AT&T's guilt-by-association algorithm for finding "terrorists"

Ed Felten Andrew Appel has some fascinating analysis of the "guilt by association" algorithm that AT&T uses to help the FBI figure out whose life to ruin with baseless accusations of terrorist involvement. Other phone companies like Verizon refused to help out with these fishing expeditions, but AT&T jumped right in. The thing is, after three hops, your social network encompasses half the planet, including many of its terrorists (or even "terrorists").
What is the “communities of interest” technology? It’s spelled out very clearly in a 2001 research paper from AT&T itself, entitled “Communities of Interest” (by C. Cortes, D. Pregibon, and C. Volinsky). They use high-tech data-mining algorithms to scan through the huge daily logs of every call made on the AT&T network; then they use sophisticated algorithms to analyze the connections between phone numbers: who is talking to whom? The paper literally uses the term “Guilt by Association” to describe what they’re looking for: what phone numbers are in contact with other numbers that are in contact with the bad guys?
Link

Update: Wired/Threat Level's Ryan Singel sez,

Following up on Freedom to Tinker's post on AT&T's calling circle research adopted by the FBI, it seems that data mining program was made possible through AT&T's development of a mass surveillance programming language called Hancock.

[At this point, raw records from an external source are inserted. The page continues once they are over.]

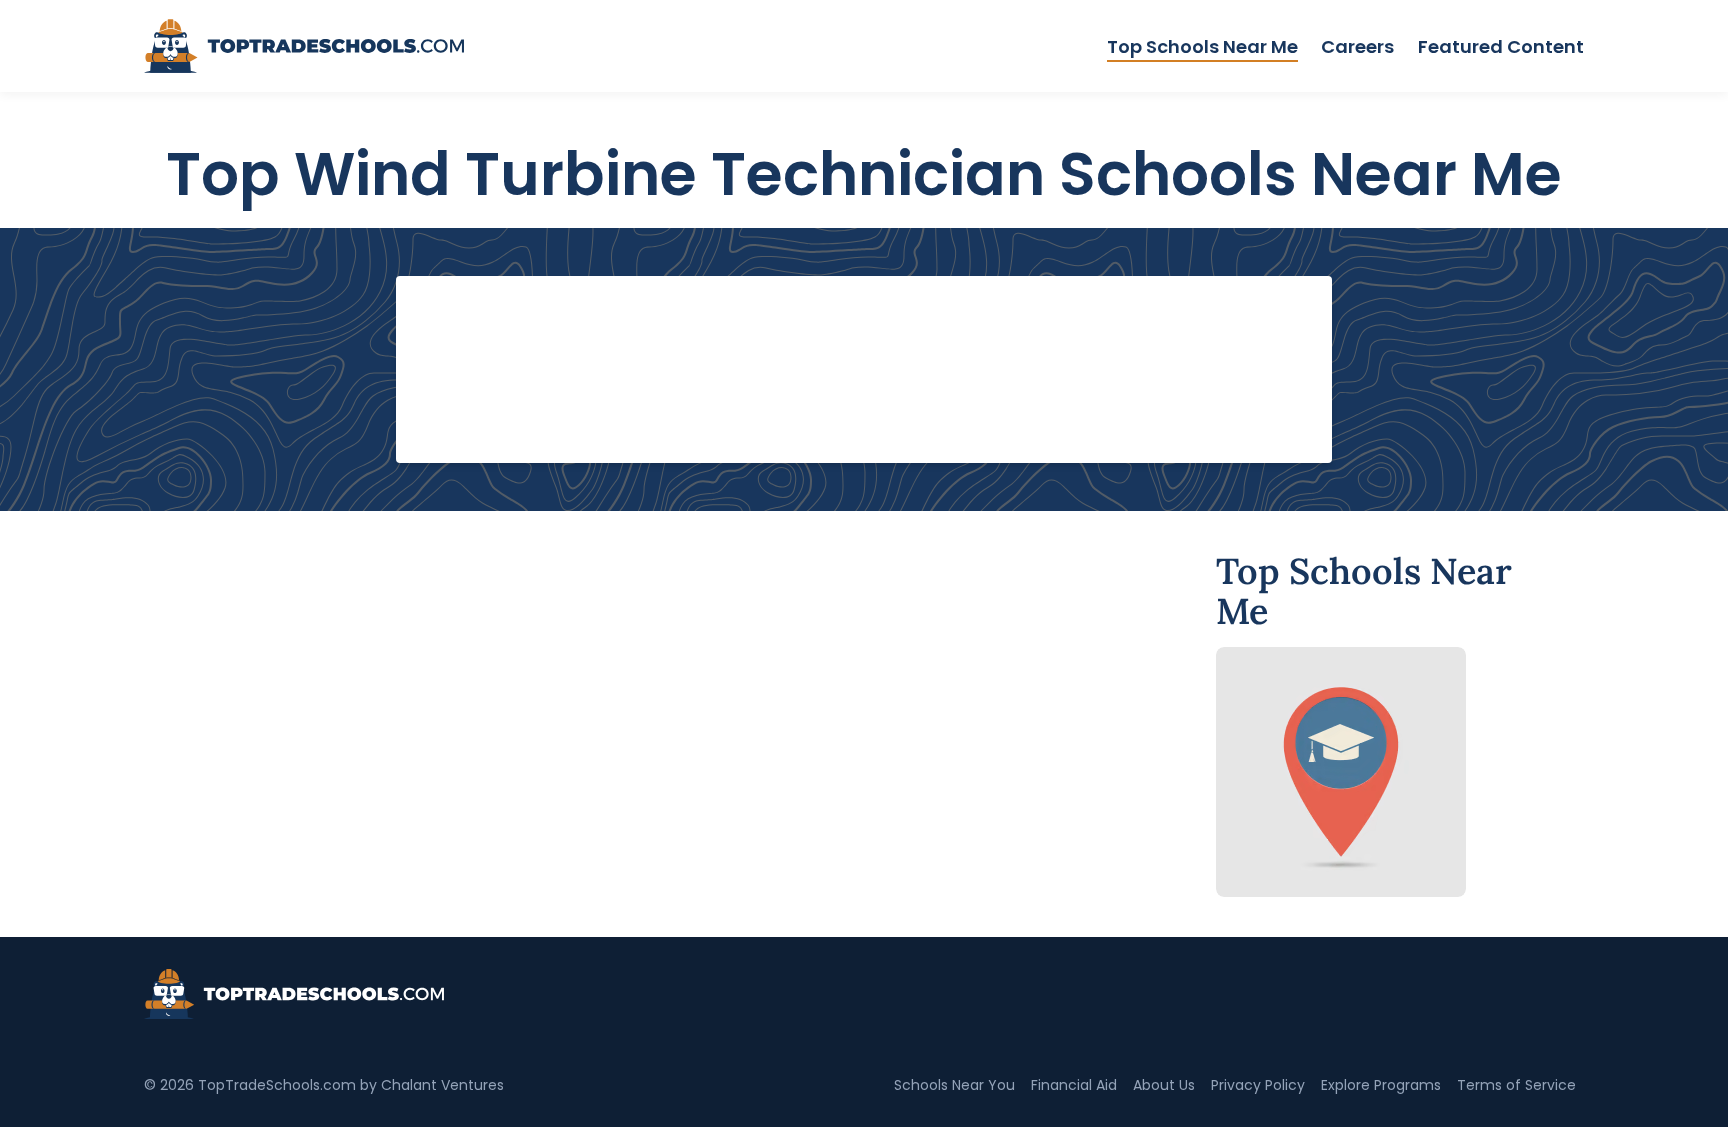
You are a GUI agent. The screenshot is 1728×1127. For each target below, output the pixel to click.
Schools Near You (954, 1085)
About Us (1164, 1085)
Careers (1357, 46)
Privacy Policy (1258, 1085)
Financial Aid (1074, 1085)
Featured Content (1501, 46)
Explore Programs (1381, 1085)
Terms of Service (1516, 1085)
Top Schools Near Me (1202, 46)
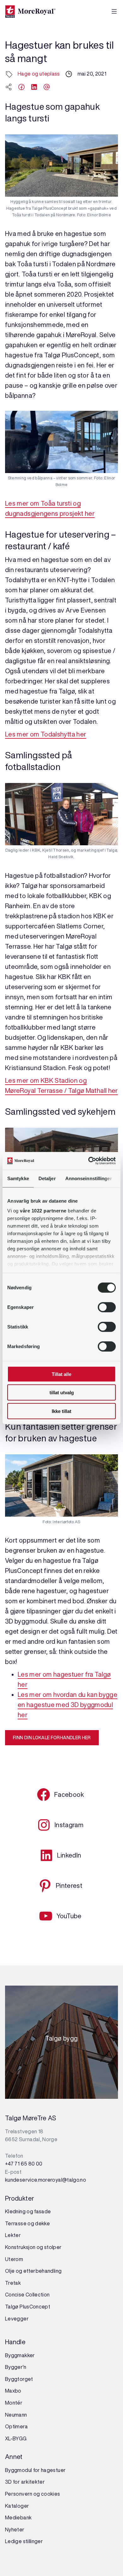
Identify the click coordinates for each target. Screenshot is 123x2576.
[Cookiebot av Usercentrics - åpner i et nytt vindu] (88, 1161)
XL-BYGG (16, 2438)
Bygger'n (15, 2367)
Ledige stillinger (24, 2541)
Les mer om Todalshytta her (45, 734)
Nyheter (15, 2529)
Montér (13, 2402)
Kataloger (17, 2505)
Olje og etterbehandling (33, 2270)
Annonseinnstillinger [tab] (88, 1178)
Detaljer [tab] (47, 1178)
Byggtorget (19, 2379)
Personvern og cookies (32, 2493)
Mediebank (18, 2517)
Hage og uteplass (39, 73)
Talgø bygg (61, 2040)
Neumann (16, 2414)
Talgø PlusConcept (27, 2306)
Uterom (14, 2259)
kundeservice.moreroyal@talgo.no (45, 2179)
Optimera (16, 2426)
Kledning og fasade (28, 2211)
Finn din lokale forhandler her (52, 1737)
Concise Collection (27, 2294)
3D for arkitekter (25, 2481)
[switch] (107, 1307)
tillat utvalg (62, 1392)
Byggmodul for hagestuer (35, 2470)
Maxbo (13, 2390)
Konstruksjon (21, 2247)
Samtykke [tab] (18, 1178)
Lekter (13, 2235)
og (40, 2247)
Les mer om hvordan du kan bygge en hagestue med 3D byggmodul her (67, 1704)
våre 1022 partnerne (43, 1210)
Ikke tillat (61, 1411)
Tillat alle (61, 1374)
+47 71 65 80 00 (23, 2163)
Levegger (17, 2318)
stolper (52, 2247)
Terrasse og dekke (27, 2223)
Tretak (13, 2282)
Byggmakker (20, 2355)
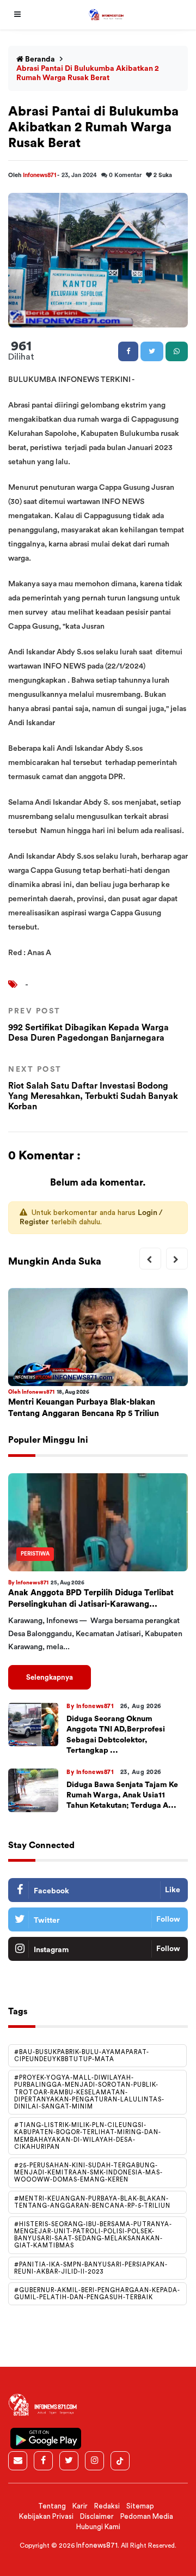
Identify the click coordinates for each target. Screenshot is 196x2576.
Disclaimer (97, 2516)
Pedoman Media (146, 2516)
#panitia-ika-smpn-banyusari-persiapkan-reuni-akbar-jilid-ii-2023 (91, 2268)
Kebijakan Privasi (46, 2516)
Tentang (52, 2506)
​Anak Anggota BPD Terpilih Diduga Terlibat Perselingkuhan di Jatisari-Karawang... (91, 1598)
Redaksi (107, 2506)
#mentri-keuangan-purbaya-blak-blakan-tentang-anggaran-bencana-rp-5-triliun (92, 2202)
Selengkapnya (49, 1677)
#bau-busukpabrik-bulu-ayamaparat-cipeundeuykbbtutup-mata (81, 2055)
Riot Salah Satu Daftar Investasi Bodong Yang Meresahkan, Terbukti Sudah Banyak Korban (93, 1088)
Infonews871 (40, 175)
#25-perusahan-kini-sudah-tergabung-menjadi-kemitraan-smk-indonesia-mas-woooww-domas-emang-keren (88, 2172)
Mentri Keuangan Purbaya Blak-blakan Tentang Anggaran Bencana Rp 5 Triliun (83, 1408)
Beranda (39, 59)
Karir (80, 2506)
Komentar (125, 175)
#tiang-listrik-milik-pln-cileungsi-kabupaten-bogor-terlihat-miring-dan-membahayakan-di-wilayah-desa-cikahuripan (87, 2136)
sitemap (140, 2506)
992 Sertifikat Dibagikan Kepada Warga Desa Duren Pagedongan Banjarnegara (88, 1024)
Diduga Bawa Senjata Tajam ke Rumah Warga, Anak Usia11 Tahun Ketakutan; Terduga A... (122, 1795)
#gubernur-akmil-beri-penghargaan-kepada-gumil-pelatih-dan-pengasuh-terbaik (97, 2293)
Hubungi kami (98, 2526)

A variant of C, Hancock is used to process millions of records in streams as they get dumped into various databases. Uses include creating maps of cell phone users locations and tracking IP and websites addresses.

AT&T even snagged patents on some of the data mining methods, which may seem eerily familiar to the phone record data mining the NSA used post-9/11 to find targets for their warrantless targeting of American citizens.


Discussion

Take a look at this

uh, if they know the phone numbers of the "badguys" to begin with, what do they need the algorithm for???

Take a look at this

If the algorithm is any good, they could begin with the numbers of a couple of dozen slightly naughty individuals and work their way up from there to gradually more and more evil phone owners. As is well known, they only need about six levels of guilt by association to reach whoever is the current ultimate bad guy.

Take a look at this

I prank call Bin Laden ONE TIME and now every time I go to the airport I get the full cavity search... sheesh.

Take a look at this

I wonder if Kevin Bacon is going to be arrested.

Take a look at this

i didn't think at&t could get any more vile. guilt by association? ew.

i cheer myself these days with visualizing their downfall in graphic detail...

Take a look at this

If six degrees gets you to anyone in the world, three degrees does not get you half the planet's population. It gets you (population^(3/6)), or sqrt(population), which is about 77,500. That's if you assume a non-overlapping tree, since an overlapping tree would have to grow faster than (population^(1/6)) with each initial degree (to make up for the slower-growing subsequent degrees), but given that you have 6 steps to get to a few billion people, the total effect of the last three steps can easily be way more than just doubling. (The first three steps surely will be!).

Sorry, I'm in a nitpicky mood. Yes, what AT&T did was wrong and they should not get away with it. I am as worried about our increasingly fascist government as anyone else (including, for example, Naomi Wolf; Surveillance is step 4 out of 10, right?)

Take a look at this

The Man and AT&T have always been *like this*.

Like any good housewife who knows her place, Ma Bell does what she's told, with docility and meek satisfaction.

She also knows why she's far better than you, which is why she was losing customers ... until the living operators were replaced by cheerful recordings. As commemorated by Lily Tomlin's "Ernestine", more reportage than comedy.